(Element and text position data)
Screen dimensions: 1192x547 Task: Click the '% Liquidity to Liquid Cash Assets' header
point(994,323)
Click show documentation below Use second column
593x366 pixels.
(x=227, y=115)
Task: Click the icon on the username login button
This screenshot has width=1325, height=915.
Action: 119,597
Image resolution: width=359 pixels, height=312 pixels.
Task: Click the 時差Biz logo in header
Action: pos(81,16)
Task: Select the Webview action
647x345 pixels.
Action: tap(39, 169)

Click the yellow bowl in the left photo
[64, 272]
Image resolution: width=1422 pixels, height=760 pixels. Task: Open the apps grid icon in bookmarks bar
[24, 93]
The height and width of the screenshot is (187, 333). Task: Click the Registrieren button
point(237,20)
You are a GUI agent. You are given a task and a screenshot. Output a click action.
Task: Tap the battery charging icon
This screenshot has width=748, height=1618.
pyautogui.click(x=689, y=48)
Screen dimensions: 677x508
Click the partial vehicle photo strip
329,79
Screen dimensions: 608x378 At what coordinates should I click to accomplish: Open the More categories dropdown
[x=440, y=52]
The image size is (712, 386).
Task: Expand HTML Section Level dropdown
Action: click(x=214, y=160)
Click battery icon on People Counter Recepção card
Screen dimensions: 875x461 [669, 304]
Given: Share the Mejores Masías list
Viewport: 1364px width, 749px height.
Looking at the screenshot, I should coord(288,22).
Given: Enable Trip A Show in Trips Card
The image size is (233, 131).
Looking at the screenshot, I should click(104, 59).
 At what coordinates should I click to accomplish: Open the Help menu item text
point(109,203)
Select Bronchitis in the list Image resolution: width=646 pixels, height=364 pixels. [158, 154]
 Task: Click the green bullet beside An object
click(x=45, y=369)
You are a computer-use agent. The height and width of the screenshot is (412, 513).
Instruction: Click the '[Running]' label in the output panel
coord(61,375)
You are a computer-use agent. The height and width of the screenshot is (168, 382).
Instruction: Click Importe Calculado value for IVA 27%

[OBJECTIVE]
Update the entries above so that every "Instruction" becomes "Task", leaving everything else unchanged.

[OUTPUT FOR THIS EXERCISE]
Screen dimensions: 1192x547 Task: Click the '% Liquidity to Liquid Cash Assets' header
point(994,323)
Click show documentation below Use second column
593x366 pixels.
(x=227, y=115)
Task: Click the icon on the username login button
This screenshot has width=1325, height=915.
Action: 119,597
Image resolution: width=359 pixels, height=312 pixels.
Task: Click the 時差Biz logo in header
Action: pos(81,16)
Task: Select the Webview action
647x345 pixels.
Action: tap(39, 169)

Click the yellow bowl in the left photo
[64, 272]
Image resolution: width=1422 pixels, height=760 pixels. Task: Open the apps grid icon in bookmarks bar
[24, 93]
The height and width of the screenshot is (187, 333). Task: Click the Registrieren button
point(237,20)
You are a GUI agent. You are given a task and a screenshot. Output a click action.
Task: Tap the battery charging icon
This screenshot has width=748, height=1618.
pyautogui.click(x=689, y=48)
Screen dimensions: 677x508
Click the partial vehicle photo strip
329,79
Screen dimensions: 608x378 At what coordinates should I click to accomplish: Open the More categories dropdown
[x=440, y=52]
The image size is (712, 386).
Task: Expand HTML Section Level dropdown
Action: click(x=214, y=160)
Click battery icon on People Counter Recepção card
Screen dimensions: 875x461 [669, 304]
Given: Share the Mejores Masías list
Viewport: 1364px width, 749px height.
Looking at the screenshot, I should coord(288,22).
Given: Enable Trip A Show in Trips Card
The image size is (233, 131).
Looking at the screenshot, I should click(104, 59).
 At what coordinates should I click to accomplish: Open the Help menu item text
point(109,203)
Select Bronchitis in the list Image resolution: width=646 pixels, height=364 pixels. [158, 154]
 Task: Click the green bullet beside An object
click(x=45, y=369)
You are a computer-use agent. The height and width of the screenshot is (412, 513).
Task: Click the '[Running]' label in the output panel
coord(61,375)
You are a computer-use agent. The height and width of the screenshot is (168, 382).
Task: Click Importe Calculado value for IVA 27%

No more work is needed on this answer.